— Wpisy dotyczące lokalizowania elementów na ekranach —
○ ○ ○ ○
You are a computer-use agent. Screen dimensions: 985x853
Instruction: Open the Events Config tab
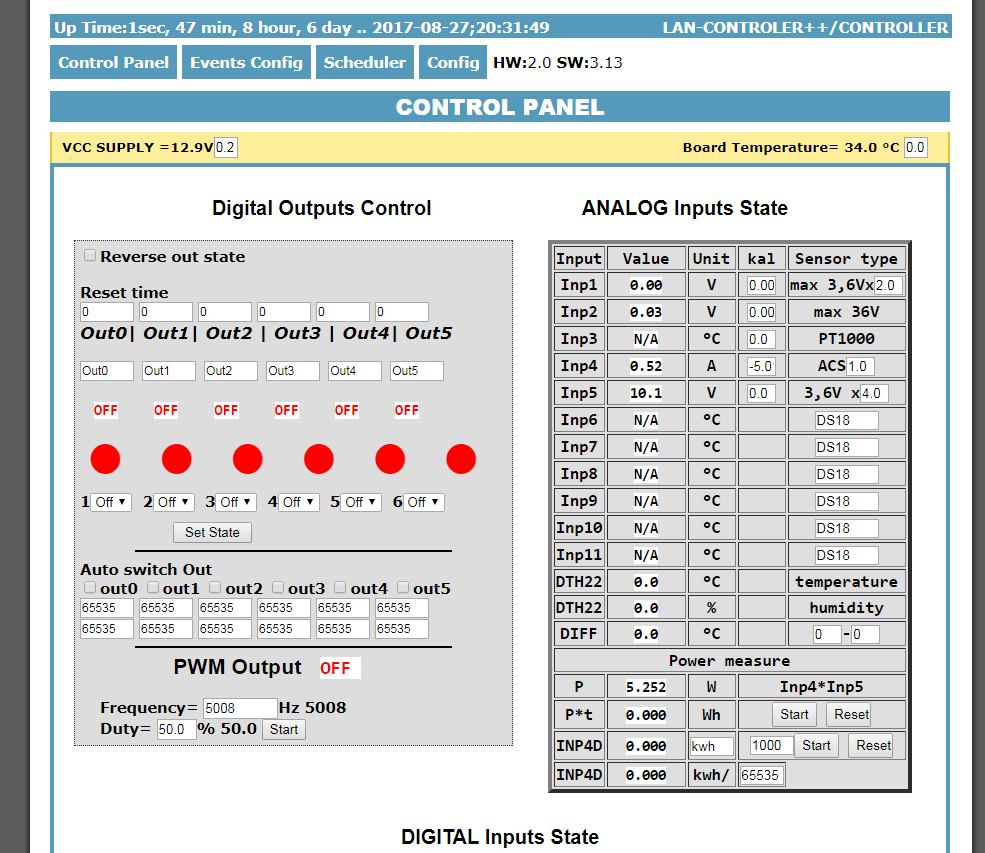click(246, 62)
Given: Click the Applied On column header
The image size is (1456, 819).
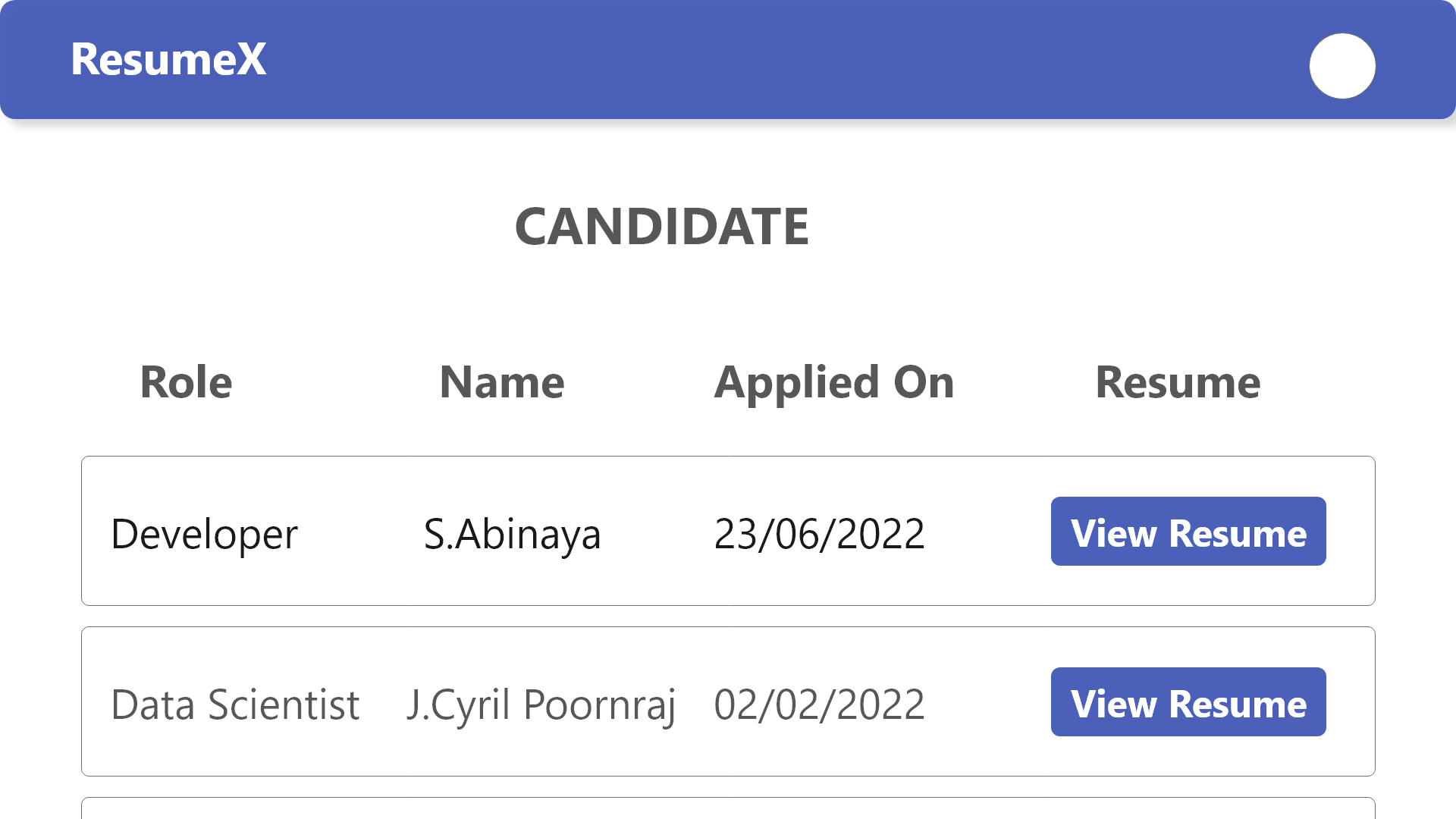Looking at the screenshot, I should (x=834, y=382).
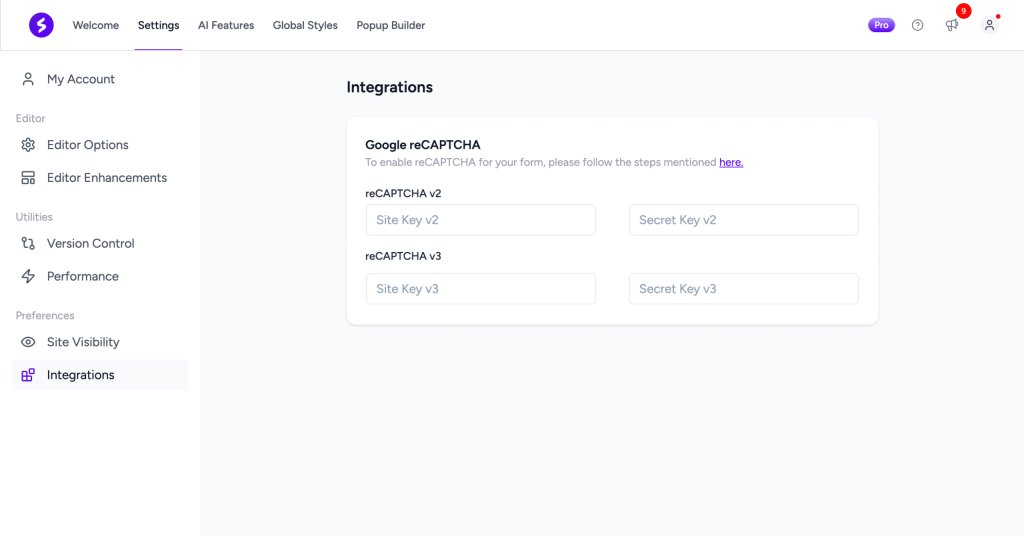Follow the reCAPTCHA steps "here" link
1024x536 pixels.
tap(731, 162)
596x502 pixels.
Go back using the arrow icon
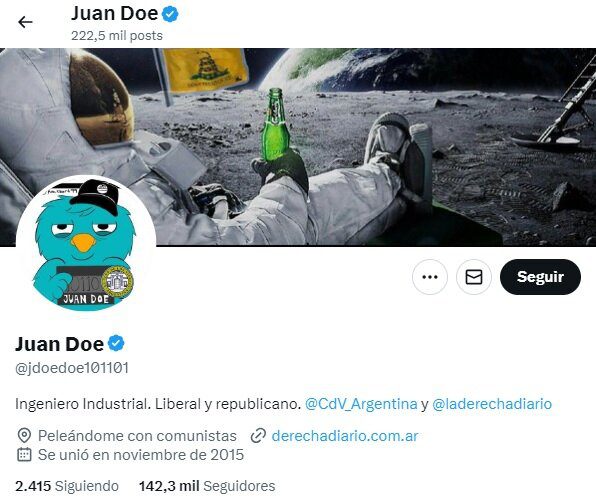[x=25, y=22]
○ ○ ○ ○
— Treść polecenia —
Przepisz bez żadnych zmian wszystkie powyższe wpisy, pomijając obrazy.

— Wynik zadania —
You are a computer-use agent. Screen dimensions: 985x853
Instruction: Open the Events Config tab
click(246, 62)
Given: Click the Applied On column header
The image size is (1456, 819).
Looking at the screenshot, I should (x=834, y=382).
Follow the reCAPTCHA steps "here" link
1024x536 pixels.
tap(731, 162)
596x502 pixels.
Go back using the arrow icon
[x=25, y=22]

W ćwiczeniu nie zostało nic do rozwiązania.